- Location within Greater London

Restaurant information
- Established: 1968
- Closed: 1992
- Owner: The Rum Kitchen
- Previous owner: Frank Crichlow
- Food type: Caribbean
- Location: 8 All Saints Road, Notting Hill, Royal Borough of Kensington and Chelsea, Greater London, United Kingdom
- Coordinates: 51°31′3″N 0°12′12″W﻿ / ﻿51.51750°N 0.20333°W

= The Mangrove =

Former Caribbean restaurant in Notting Hill, London

The Mangrove was a Caribbean restaurant in Notting Hill, London, England. It was founded in 1968 and run by civil rights activist Frank Crichlow, eventually closing in 1992. It is known for the trial of a group of British black activists dubbed "the Mangrove Nine", who were tried for inciting a riot at a 1970 protest against the police targeting the restaurant.

==History ==
The restaurant was opened in 1968 by Trinidadian community activist and civil rights campaigner Frank Crichlow.
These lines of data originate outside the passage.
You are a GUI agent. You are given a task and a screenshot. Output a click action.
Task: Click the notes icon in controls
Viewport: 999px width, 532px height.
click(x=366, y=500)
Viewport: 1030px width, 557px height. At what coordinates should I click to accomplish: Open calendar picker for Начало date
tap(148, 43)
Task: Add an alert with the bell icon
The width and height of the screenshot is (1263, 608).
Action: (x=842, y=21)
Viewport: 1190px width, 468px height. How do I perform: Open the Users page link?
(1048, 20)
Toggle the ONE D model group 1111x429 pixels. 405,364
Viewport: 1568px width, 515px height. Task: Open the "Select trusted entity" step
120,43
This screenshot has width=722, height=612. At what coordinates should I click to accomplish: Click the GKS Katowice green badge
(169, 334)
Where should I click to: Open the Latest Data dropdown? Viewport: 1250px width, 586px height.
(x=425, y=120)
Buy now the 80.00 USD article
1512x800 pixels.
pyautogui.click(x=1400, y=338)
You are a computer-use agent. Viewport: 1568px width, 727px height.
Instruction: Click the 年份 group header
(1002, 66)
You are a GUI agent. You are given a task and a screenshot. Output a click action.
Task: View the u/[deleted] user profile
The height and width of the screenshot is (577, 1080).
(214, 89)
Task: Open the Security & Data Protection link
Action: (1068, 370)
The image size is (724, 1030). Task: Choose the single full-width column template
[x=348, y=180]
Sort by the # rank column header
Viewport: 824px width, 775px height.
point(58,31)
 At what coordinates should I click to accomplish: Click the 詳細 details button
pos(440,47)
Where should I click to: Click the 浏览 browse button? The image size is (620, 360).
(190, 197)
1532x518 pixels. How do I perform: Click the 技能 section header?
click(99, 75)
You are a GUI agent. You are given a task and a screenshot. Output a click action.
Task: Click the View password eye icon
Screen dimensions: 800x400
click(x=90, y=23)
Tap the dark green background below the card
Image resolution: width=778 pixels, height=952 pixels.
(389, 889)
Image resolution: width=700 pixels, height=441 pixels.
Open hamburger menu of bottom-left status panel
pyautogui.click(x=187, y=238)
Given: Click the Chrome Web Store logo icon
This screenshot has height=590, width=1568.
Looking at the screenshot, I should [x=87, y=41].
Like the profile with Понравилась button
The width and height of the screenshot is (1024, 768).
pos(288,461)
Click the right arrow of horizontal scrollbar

It was located at 8 All Saints Road, Notting Hill, in West London. Like the El Rio before it – a coffee bar run by Crichlow at 127 Westbourne Park Road in the early 1960s that attracted attention in the Profumo affair – the Mangrove was a meeting place for the Black community in the area, as well as for white radicals, artists, authors, and musicians. Famous customers included Jimi Hendrix, Nina Simone, Bob Marley, C. L. R. James, Lionel Morrison, Norman Beaton, Vanessa Redgrave, Colin MacInnes, Richard Neville and Tony Gifford.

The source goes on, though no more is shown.